The same as every Sunday, today started and ended with me not having a clue what day it was. I completely lost track of time, ate lunch at 11am and dinner at 7pm. What the hell happened in between? Fuck knows.
During my 3rd shower of the day – yes I even lost track of that – I had a revelation. An actual realisation of where I have taken myself in my life. Doing good for other people doesn’t ever do any good for me. I’m still waiting for my long overdue good karma from years of being kind and living by my morals. If given the choice, I would always choose for matey next to me to be the receiver of an act of good will. (Usually from me, let’s face it most people are twats.)
But where the fuck has that gotten me? I know you’re eager to find out, so let me tell you. Absolutely dead sodding last. In every part of my life or any new situation, I’m so used to being last anyway that I subconsciously put others first, and that sets a precedent for everyone around me to disregard my needs for now and forever.

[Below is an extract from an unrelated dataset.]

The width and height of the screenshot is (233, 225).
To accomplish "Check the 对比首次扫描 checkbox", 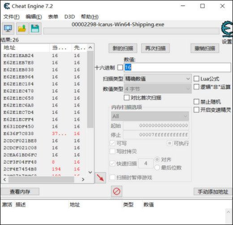I will 127,98.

Cos when you’re little and learning the basic lessons of life, you’re told, ‘treat others how you yourself want to be treated.’ Well I’ve got news for you pal, no one but us was listening. In fact, I think they chose to adhere to, ‘treat ‘em mean, keep ‘em keen.’ And I’ll tell you for why, cos if you look at the close friends of a bully, or someone who’s selfish; they’re all spoken to and treated like shit on a donkey’s hoof. But they put up with it and do as they’re told, don’t they? I’ll never understand why, but that’s a rant for another day.
It must be true then, nice guys (and gals and anything or anyone else) finish last. So that settles it then, I’m not gonna be selfish, but I’m not going to be selfless either. When it’s not concerning my wife or my daughter, I’ll damn do what I wanna do. (It’s the same in a same-sex marriage I’m afraid, you do as your wife says, pronto.)